Questa stagione, Kawakubo ha decostruito l’archetipo del completo con precisione chirurgica e ribellione poetica. Le giacche erano segmentate, tagliate, o con fianchi strutturati a gabbia, trasformando la struttura convenzionale in un’astrazione scultorea. I revers erano esagerati o del tutto assenti; pantaloni e bermuda cadevano dalla vita come bandiere plissettate, spesso sopra kilt. Non era abbigliamento da ufficio, ma armatura per un’epoca di risveglio spirituale.

Ogni look era un insieme di contraddizioni: camicie con balze che spuntavano da giacche cortissime, silhouette a tre strati che evocavano al tempo stesso mascolinità e vulnerabilità. Una sartoria scollegata dalla funzione e dedicata all’emozione. Si intravedevano echi di dramma vittoriano, folklore giapponese e futurismo da club—tutti fusi insieme dall’inconfondibile rifiuto di Kawakubo per la conformità.

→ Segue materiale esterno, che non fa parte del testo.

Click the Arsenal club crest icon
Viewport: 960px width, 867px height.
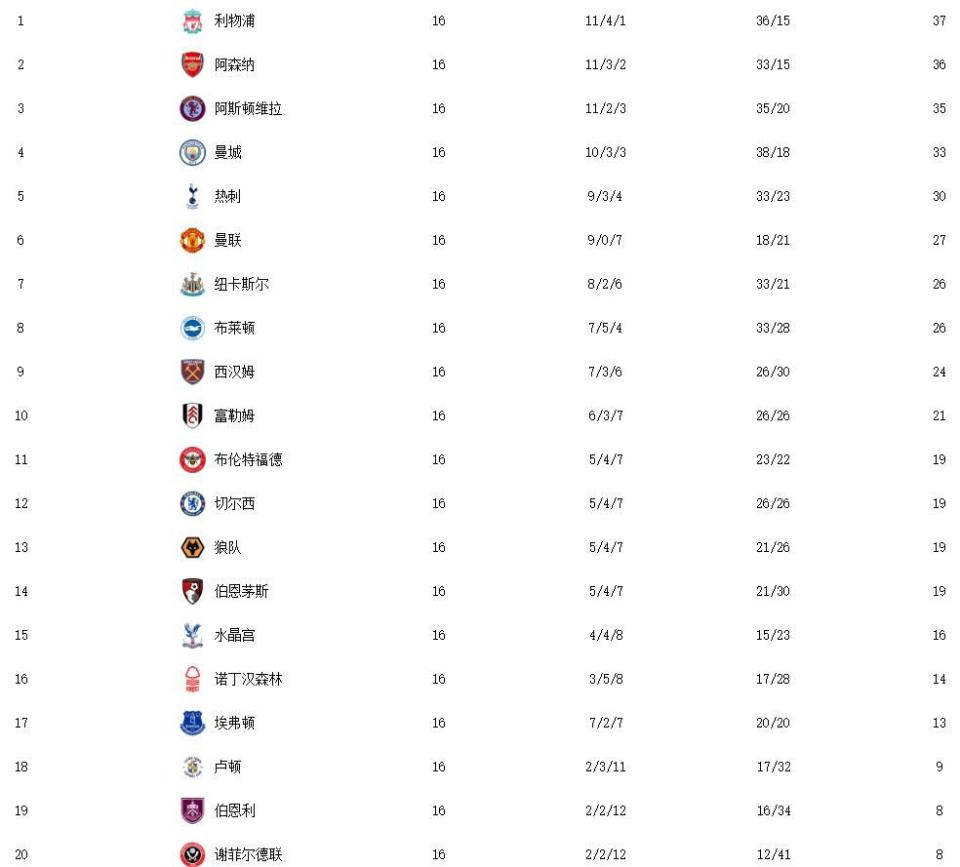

Se i vestiti non lo rendevano già evidente, l’allestimento lo gridava forte: non era una sfilata di moda, ma un rito. Ambientata in uno spazio opprimente, soffocante e in cemento grezzo, paragonato a una temazcal (una sorta di sauna cerimoniale), i modelli emergevano dal calore come avatar dell’alta moda. Lunghissime parrucche nere intrecciate ondeggiavano oltre la vita, evocando in egual misura rituali antichi e performance contemporanee. Una colonna sonora fatta di canti gutturali e mormorii rendeva l’atmosfera più simile a un’invocazione spirituale che a una passerella.

L’ispirazione dichiarata di Kawakubo – uno sciamano che guida verso la pace, l’amore e la fratellanza—si intrecciava in ogni elemento. Non si trattava di evasione, ma di trasformazione. L’abbigliamento diventava un mezzo per immaginare nuove identità, non solo per vestirle.

La stratificazione dominava la scena. Blazer corti avvolgevano camicie con ruches, che traboccavano su kilt e pantaloni plissettati e voluminosi. I capi non erano tanto indossati quanto sovrapposti, come se il corpo sottostante necessitasse di protezione, espressione—o entrambe. Gli exo-garments, realizzati in resistente drill di policotone, donavano alle silhouette un effetto bozzolo, severo e al tempo stesso rassicurante.

Alcune giacche sembravano smontate a metà, congelate nell’atto di essere indossate o tolte. Questa qualità liminale, sospesa tra stati, riecheggiava il tema metafisico dello show: abiti per chi è in transito tra identità, culture o piani spirituali.